You seem to be taking a position that sticky hands is the only thing since you discard sparring and getting in a ring. IMO until you spar on a regular basis with non WC people you can never learn WC. This also how the early WC people approached WC hence the mischaracterized stories of people having 300 fights and other such stuff. Friendly sparring for the purpose of learning is not a fight. YM had the same opinion according to the student of YBC that I met .

Personally long before I ever learned non YMWC I sparred against several boxers . My WC seemed to work fine without resorting to bad kick boxing ( when sparring boxers I never used kicks. Wouldn't be fair)

Saying YMWC was designed only for some type of limited self defense is just so ---. All martial arts we designed to fight. Hence all designed to defend your self. All WC is based on concepts not hard fast only one way to do something rules. The fact that people in WC seemed to have wars about who is right and who is wrong thus changing concepts into I am right rules doesn't mean the concepts stopped existing..


----------



## wckf92 (Jan 6, 2021)

hunschuld said:


> The pole and knives are as much empty hand forms holding weapons as they are weapon forms.




Heck yeah!


----------



## drop bear (Jan 6, 2021)

Ok. My boxing coach drives this idea in to us a bit.

"Win the entry. Win the exit."

If you want a short range aggressive system of fighting to work. You will absolutely need to achieve those two things.

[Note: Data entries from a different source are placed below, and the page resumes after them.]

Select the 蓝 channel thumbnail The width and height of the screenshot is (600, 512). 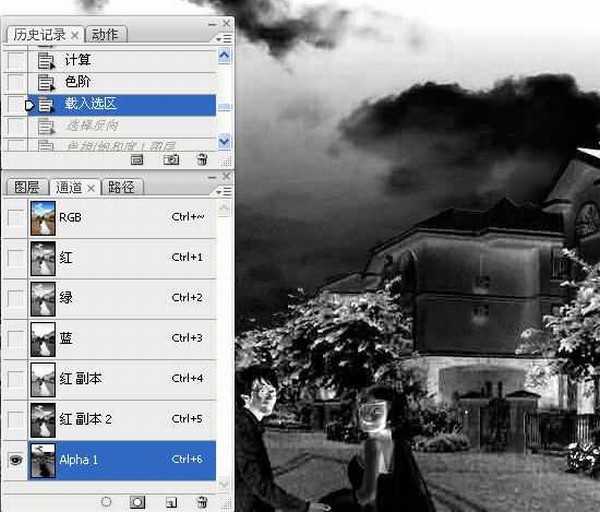(x=43, y=338)
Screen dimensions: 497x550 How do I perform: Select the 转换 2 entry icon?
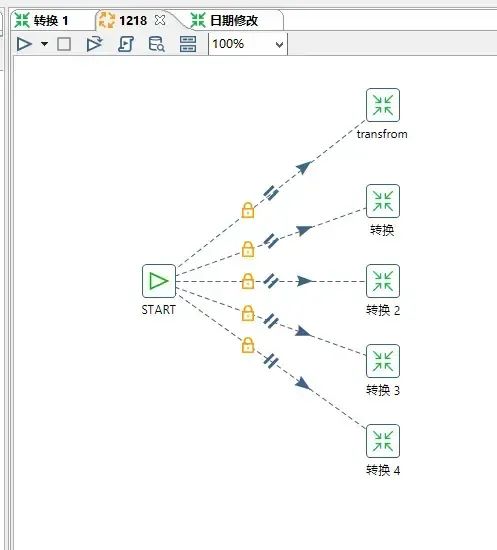tap(383, 281)
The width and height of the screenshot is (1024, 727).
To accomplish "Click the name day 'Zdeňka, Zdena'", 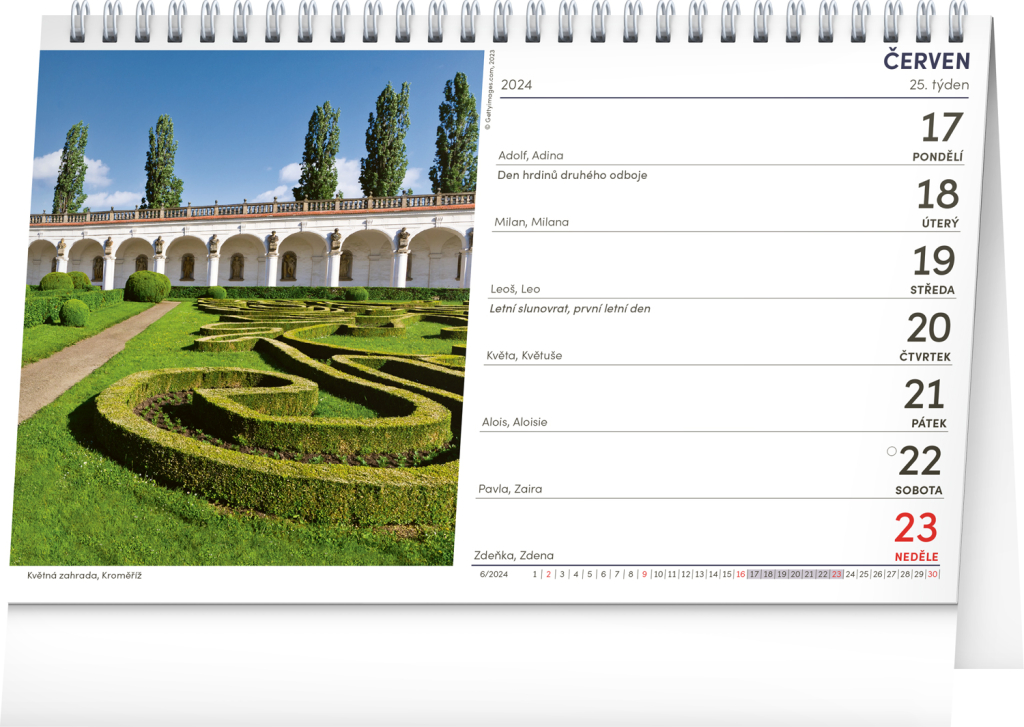I will (513, 555).
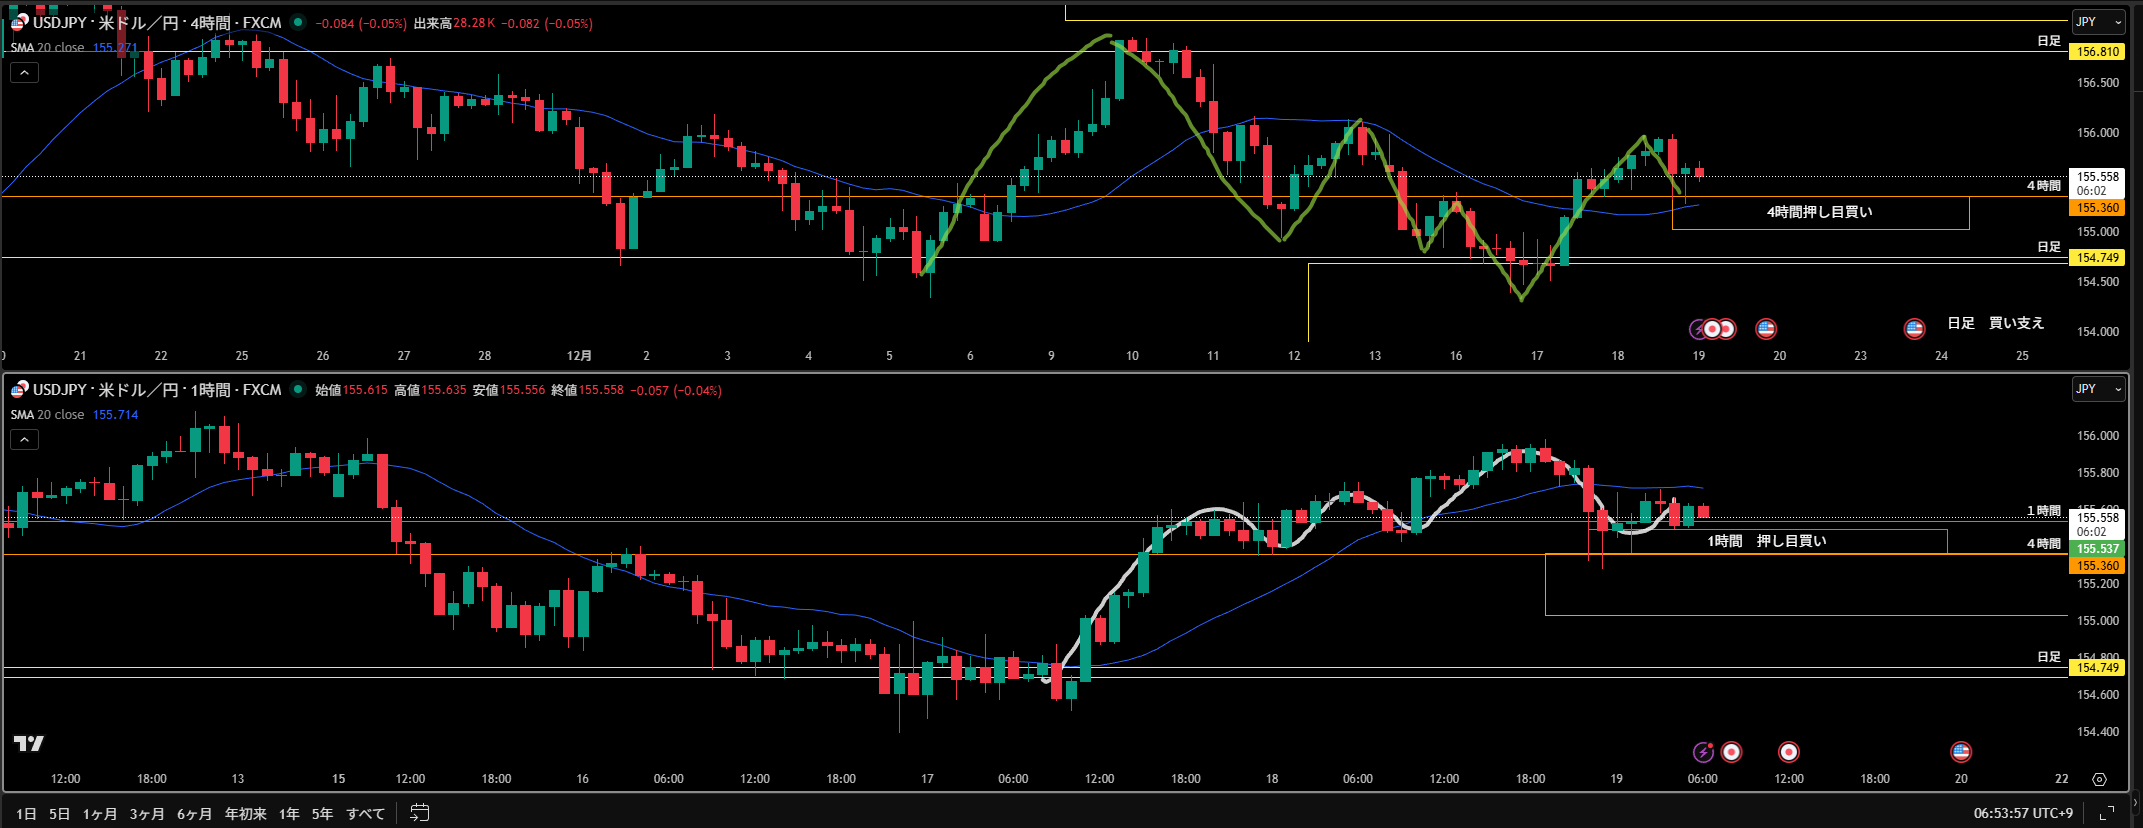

Rather than say hope you will start from range and finishing with the other guy incapacitated.

There are physical skills many people do not possess that are required to win a meat grinder fight. Which is why we use martial arts to offset that.

So fighting is fighting. If you are only employing some of the skills needed to win fights. Then you will be at a disadvantage. 

You really should have the tools to move from outside range to in range to out of range again. 

And if you get caught or can catch some out. Then you start somewhere in the middle of that sequence.

If you punch the guy and he starts crying then you stop somewhere in that sequence. 

But not having that whole range of movement will cost you.


----------



## Jens (Jan 6, 2021)

hunschuld said:


> You seem to be taking a position that sticky hands is the only thing since you discard sparring and getting in a ring. IMO until you spar on a regular basis with non WC people you can never learn WC. This also how the early WC people approached WC hence the mischaracterized stories of people having 300 fights and other such stuff. Friendly sparring for the purpose of learning is not a fight. YM had the same opinion according to the student of YBC that I met.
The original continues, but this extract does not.